--- Start of Passage given ---

Studio album by Petra
- Released: November 20, 2001
- Genre: Christian rock, praise
- Length: 46:04
- Label: Inpop
- Producer: Jason Halbert, Dwayne Larring

Petra chronology
| Double Take (2000) | Revival (2001) | Jekyll & Hyde (2003) |

= Revival (Petra album) =

Revival is the nineteenth studio album of the Christian rock band Petra and their third praise album. It was released on November 20, 2001.

==Album background==

Revival was released amidst some major changes for the band. Three members had departed the band, so Bob Hartman decided to return from retirement to help cement the ground for their next album. Also, the band was dropped from their label (Word/Epic) which started a search for a suitable record label to launch their next album.

Inpop Records picked the band up and prepared for their next release. It was decided by both the band and producers that the best way to follow was a third praise album. They also decided that, instead of hiring new members, they would stay with remaining core members (John Schlitt, Louie Weaver, Bob Hartman) and use studio musicians for bass and keyboards.

The music features a more electric and synthesized sound, using heavy programming and sampling without sacrificing Hartman's guitar sounds or Weaver's rhythm. This is the only album of Petra that does not feature a song written by founder Bob Hartman.

==Reception==

The album was well received by audience and critics. John DiBiase, of Jesus Freak Hideout, called the album "a bold and brilliant step" for the band, and gave it 3.5 out of stars. Billboard magazine wrote "the group records songs brilliantly" and called the album "a reminder of why [Petra] will celebrate its 30th anniversary next year".

--- End of Passage given ---
--- Start of Collected data ---

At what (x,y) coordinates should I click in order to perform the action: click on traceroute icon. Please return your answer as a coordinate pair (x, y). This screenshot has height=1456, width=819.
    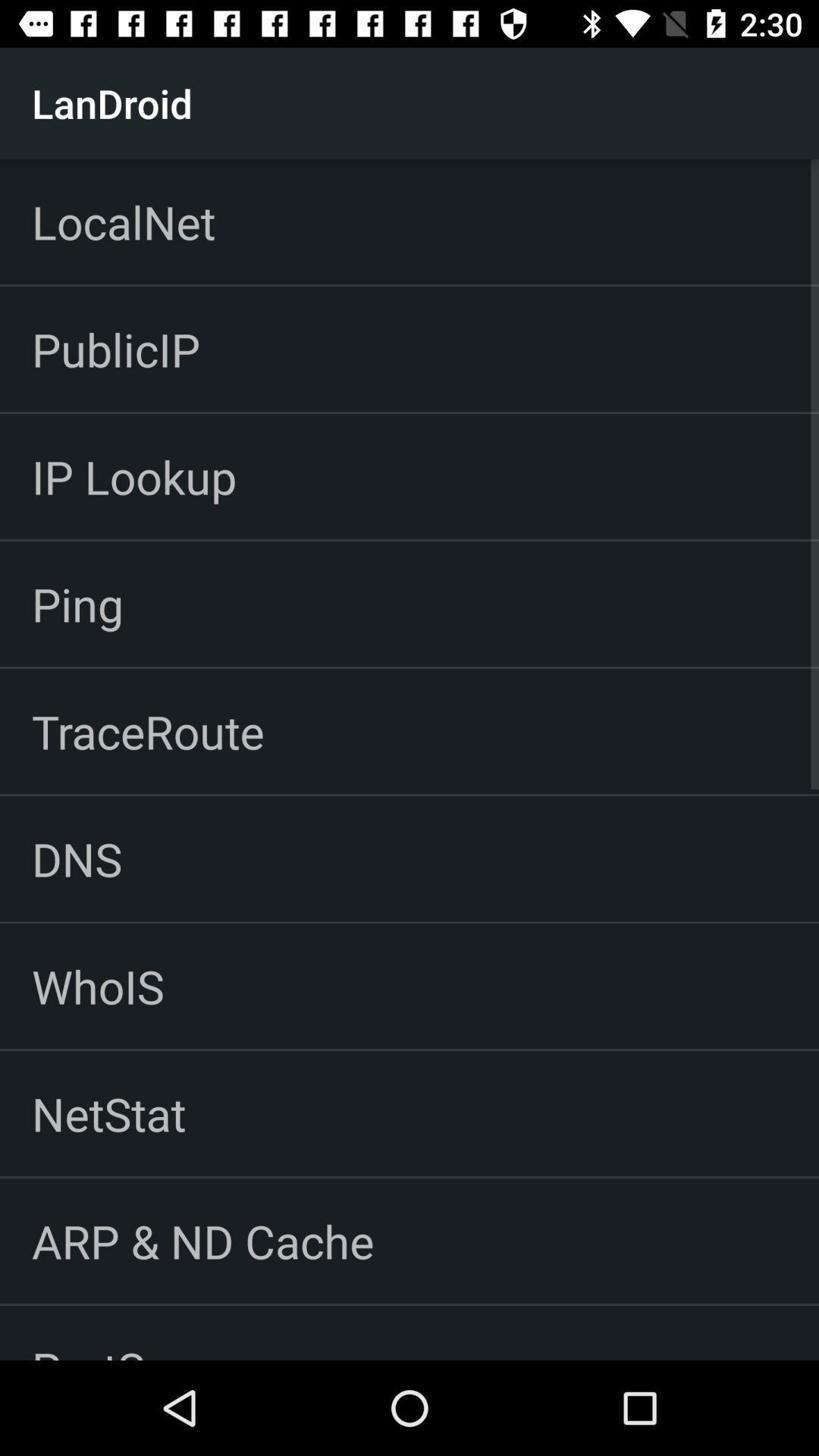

--- End of Collected data ---

▶ **Problem requirements**
Copy the Petra album text word for word, everything from "Petra chronology" down to "November 20, 2001.".

▶ **Correct output**
Petra chronology
| Double Take (2000) | Revival (2001) | Jekyll & Hyde (2003) |

= Revival (Petra album) =

Revival is the nineteenth studio album of the Christian rock band Petra and their third praise album. It was released on November 20, 2001.